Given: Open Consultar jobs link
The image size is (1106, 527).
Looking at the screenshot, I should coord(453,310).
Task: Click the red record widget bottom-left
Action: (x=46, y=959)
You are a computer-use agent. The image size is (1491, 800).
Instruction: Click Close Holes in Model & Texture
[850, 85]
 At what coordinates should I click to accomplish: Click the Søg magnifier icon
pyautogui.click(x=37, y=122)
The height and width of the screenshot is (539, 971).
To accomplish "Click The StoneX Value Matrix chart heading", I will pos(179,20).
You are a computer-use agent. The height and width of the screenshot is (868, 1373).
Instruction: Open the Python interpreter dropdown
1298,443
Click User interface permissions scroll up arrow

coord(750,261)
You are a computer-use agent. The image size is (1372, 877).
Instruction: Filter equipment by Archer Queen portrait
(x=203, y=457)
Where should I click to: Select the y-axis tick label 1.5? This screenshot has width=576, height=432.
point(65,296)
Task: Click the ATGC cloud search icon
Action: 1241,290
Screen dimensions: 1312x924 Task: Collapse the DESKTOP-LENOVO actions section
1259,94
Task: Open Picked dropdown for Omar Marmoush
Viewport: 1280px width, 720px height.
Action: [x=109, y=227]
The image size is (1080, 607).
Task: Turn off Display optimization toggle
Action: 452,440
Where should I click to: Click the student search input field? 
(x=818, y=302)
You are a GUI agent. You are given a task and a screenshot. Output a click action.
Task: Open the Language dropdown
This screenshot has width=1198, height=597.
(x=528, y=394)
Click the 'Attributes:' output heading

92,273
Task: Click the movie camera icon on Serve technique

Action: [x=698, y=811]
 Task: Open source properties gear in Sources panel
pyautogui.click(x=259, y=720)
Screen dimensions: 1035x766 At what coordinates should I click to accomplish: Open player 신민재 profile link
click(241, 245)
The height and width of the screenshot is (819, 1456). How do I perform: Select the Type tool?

Aim of the exercise — Please give the data above again with every "dropdown" swapped for "drop-down menu", keeping all else the same.

The result —
Given: Open Consultar jobs link
The image size is (1106, 527).
Looking at the screenshot, I should coord(453,310).
Task: Click the red record widget bottom-left
Action: (x=46, y=959)
You are a computer-use agent. The image size is (1491, 800).
Instruction: Click Close Holes in Model & Texture
[850, 85]
 At what coordinates should I click to accomplish: Click the Søg magnifier icon
pyautogui.click(x=37, y=122)
The height and width of the screenshot is (539, 971).
To accomplish "Click The StoneX Value Matrix chart heading", I will pos(179,20).
You are a computer-use agent. The height and width of the screenshot is (868, 1373).
Instruction: Open the Python interpreter drop-down menu
1298,443
Click User interface permissions scroll up arrow

coord(750,261)
You are a computer-use agent. The image size is (1372, 877).
Instruction: Filter equipment by Archer Queen portrait
(x=203, y=457)
Where should I click to: Select the y-axis tick label 1.5? This screenshot has width=576, height=432.
point(65,296)
Task: Click the ATGC cloud search icon
Action: 1241,290
Screen dimensions: 1312x924 Task: Collapse the DESKTOP-LENOVO actions section
1259,94
Task: Open Picked drop-down menu for Omar Marmoush
Viewport: 1280px width, 720px height.
Action: [x=109, y=227]
The image size is (1080, 607).
Task: Turn off Display optimization toggle
Action: 452,440
Where should I click to: Click the student search input field? 
(x=818, y=302)
You are a GUI agent. You are given a task and a screenshot. Output a click action.
Task: Open the Language drop-down menu
This screenshot has width=1198, height=597.
(x=528, y=394)
Click the 'Attributes:' output heading

92,273
Task: Click the movie camera icon on Serve technique

Action: [x=698, y=811]
 Task: Open source properties gear in Sources panel
pyautogui.click(x=259, y=720)
Screen dimensions: 1035x766 At what coordinates should I click to accomplish: Open player 신민재 profile link
click(241, 245)
The height and width of the screenshot is (819, 1456). How do I perform: Select the Type tool?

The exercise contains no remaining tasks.